-- Assignment --
Copy word for word the lines in the records below, starting at the line with "684x513 pixels. At" and ending at the line with "Task: Click the Back link below error". Skip the pictures.

[Stored items]
▽
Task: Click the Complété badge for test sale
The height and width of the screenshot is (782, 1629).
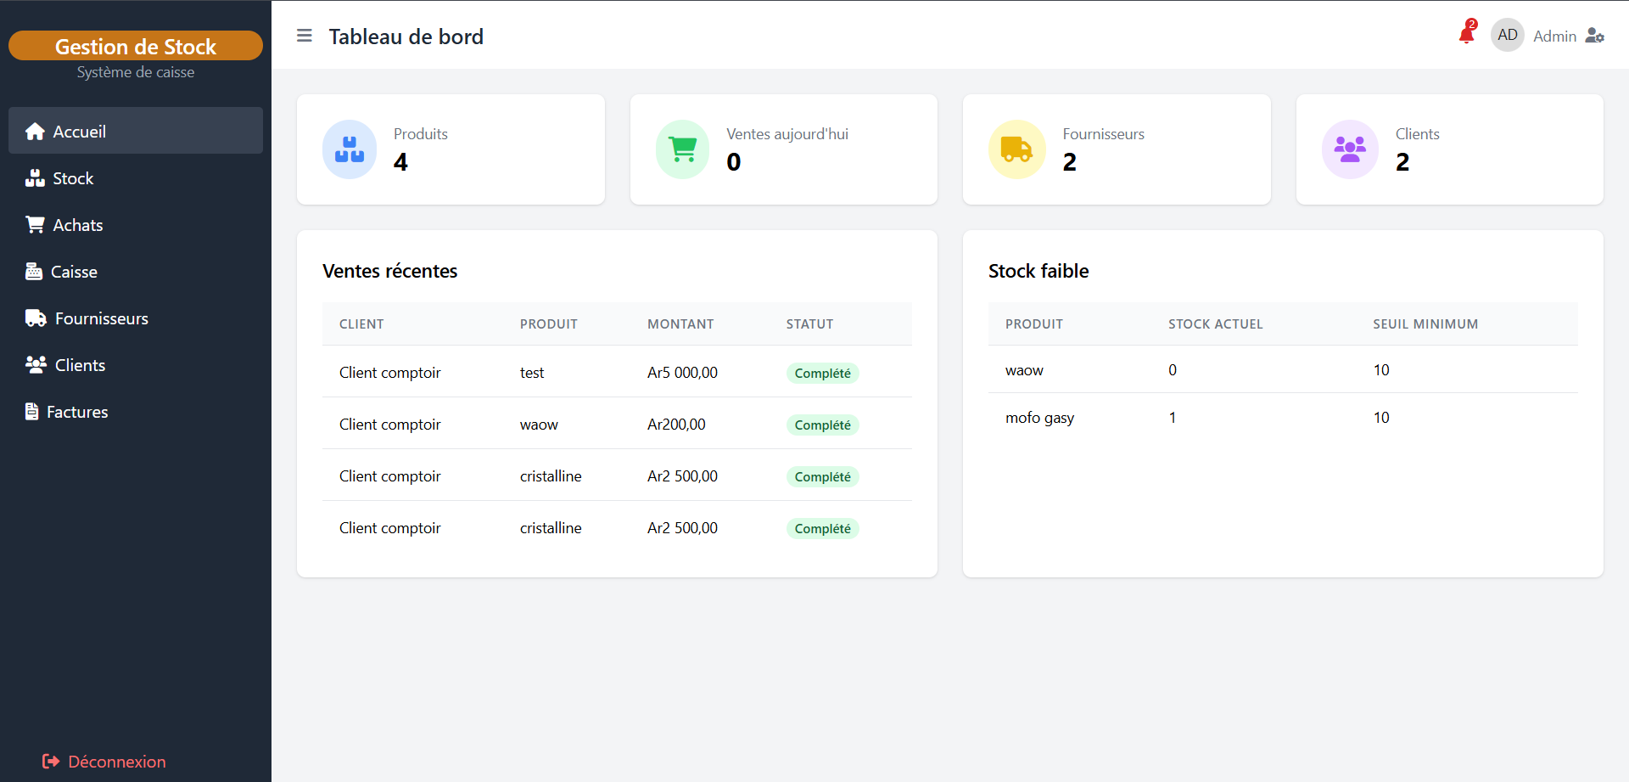Action: click(x=822, y=374)
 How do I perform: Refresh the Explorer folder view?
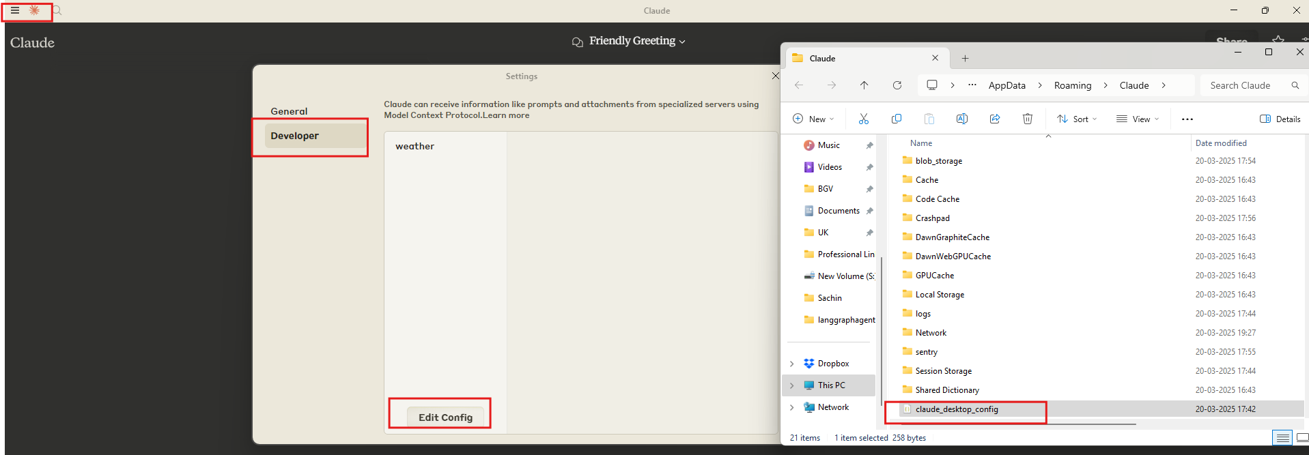pyautogui.click(x=897, y=85)
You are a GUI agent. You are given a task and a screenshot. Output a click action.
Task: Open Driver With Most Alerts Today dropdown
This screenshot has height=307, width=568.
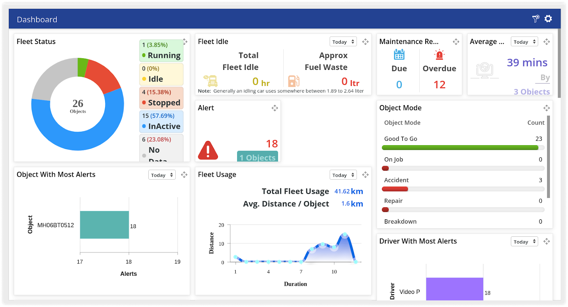click(x=524, y=242)
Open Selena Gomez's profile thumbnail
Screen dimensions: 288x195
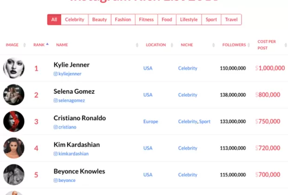point(14,95)
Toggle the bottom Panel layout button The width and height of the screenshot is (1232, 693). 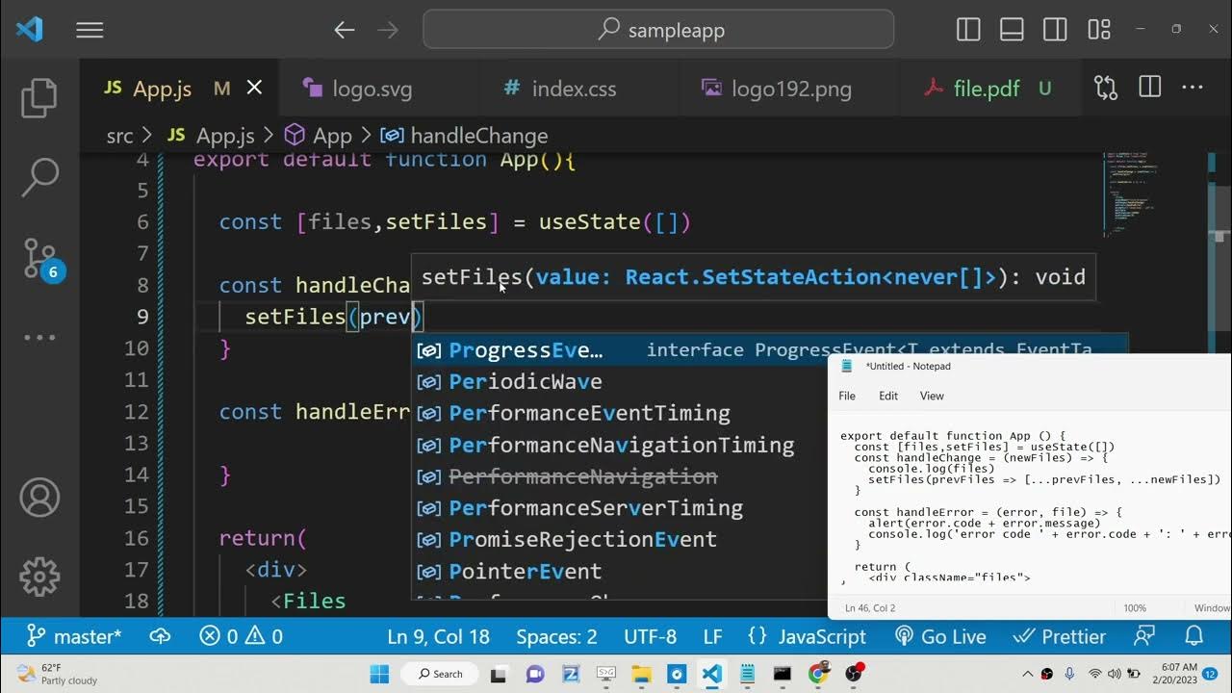[x=1012, y=31]
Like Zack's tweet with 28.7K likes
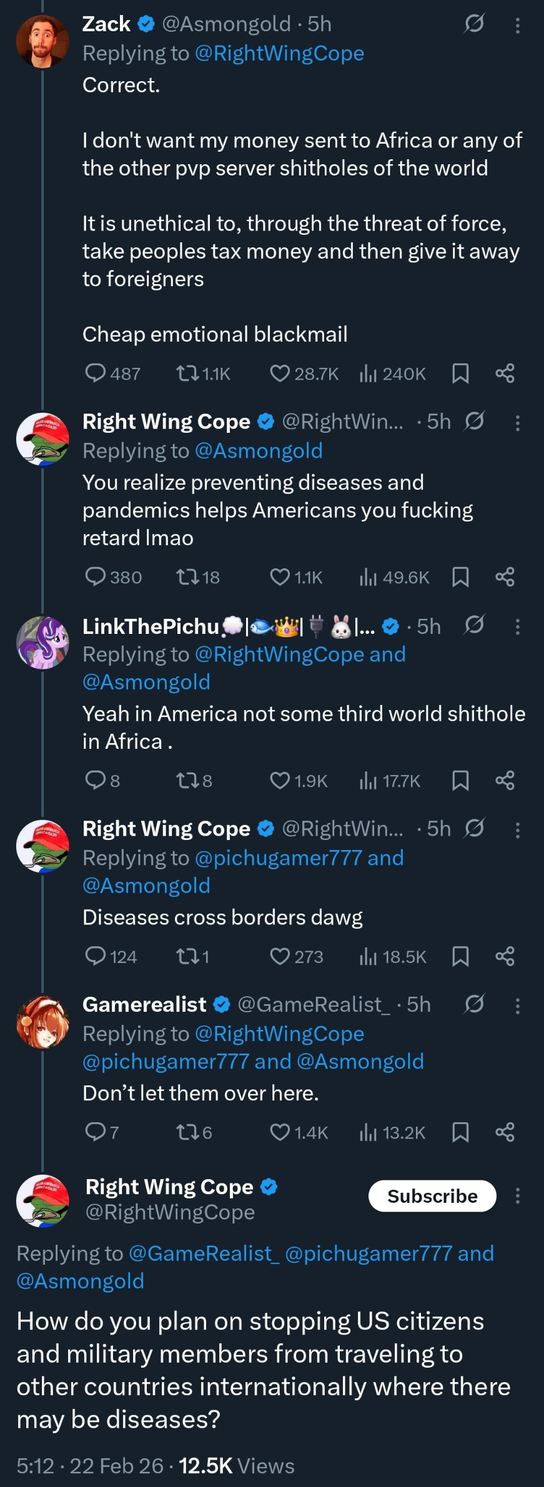Viewport: 544px width, 1487px height. (x=279, y=373)
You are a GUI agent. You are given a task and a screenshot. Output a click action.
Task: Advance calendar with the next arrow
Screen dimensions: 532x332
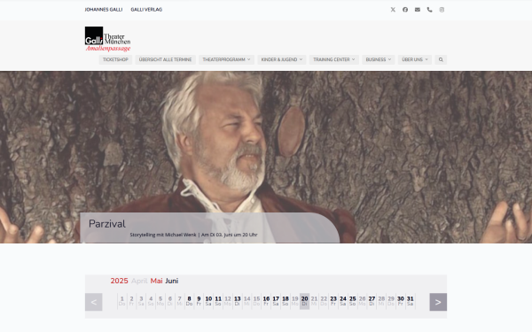click(x=438, y=302)
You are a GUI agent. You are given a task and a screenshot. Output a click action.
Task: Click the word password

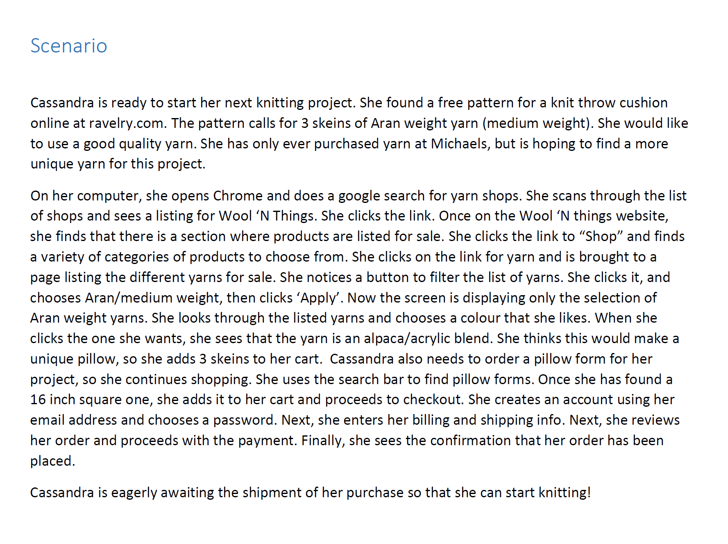[x=243, y=420]
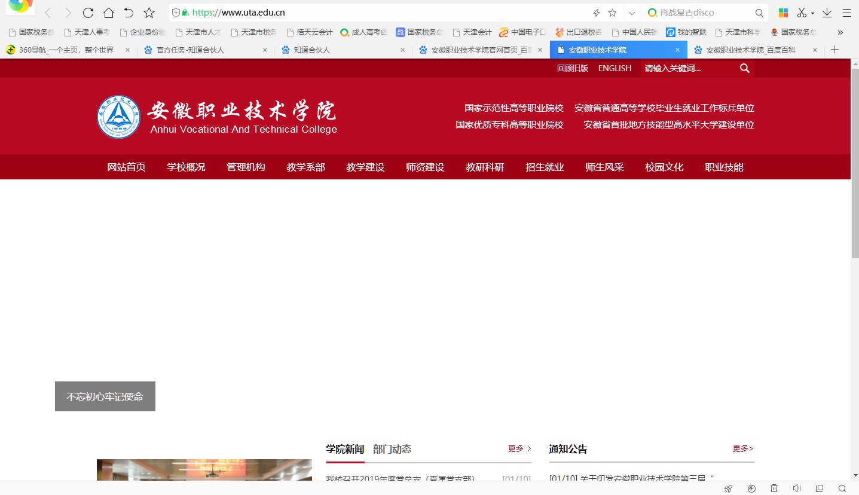Click the scissors screenshot tool in the toolbar
Viewport: 859px width, 495px height.
click(x=802, y=13)
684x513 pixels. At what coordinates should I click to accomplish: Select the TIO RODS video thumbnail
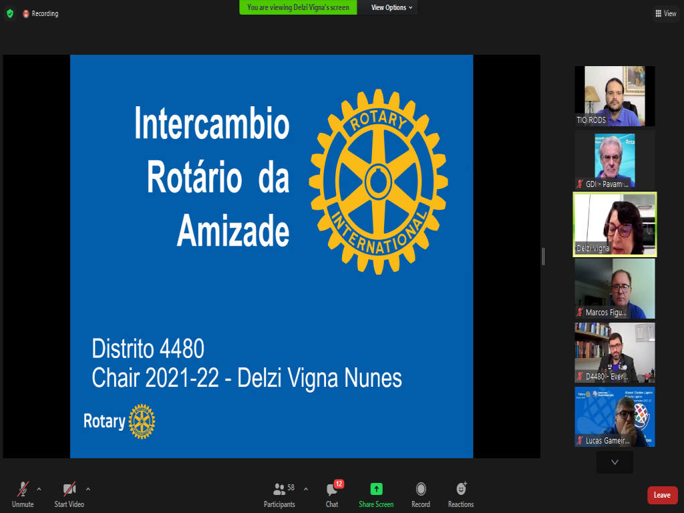click(x=615, y=96)
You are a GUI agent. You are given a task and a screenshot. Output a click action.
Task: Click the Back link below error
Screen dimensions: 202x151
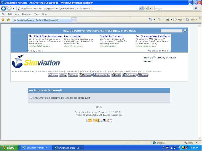click(x=99, y=107)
△
-- Result for this exercise --
684x513 pixels. At what coordinates should I click to accomplish: Select the TIO RODS video thumbnail
click(x=615, y=96)
You are a GUI agent. You are given a task and a screenshot. Output a click action.
Task: Click the Back link below error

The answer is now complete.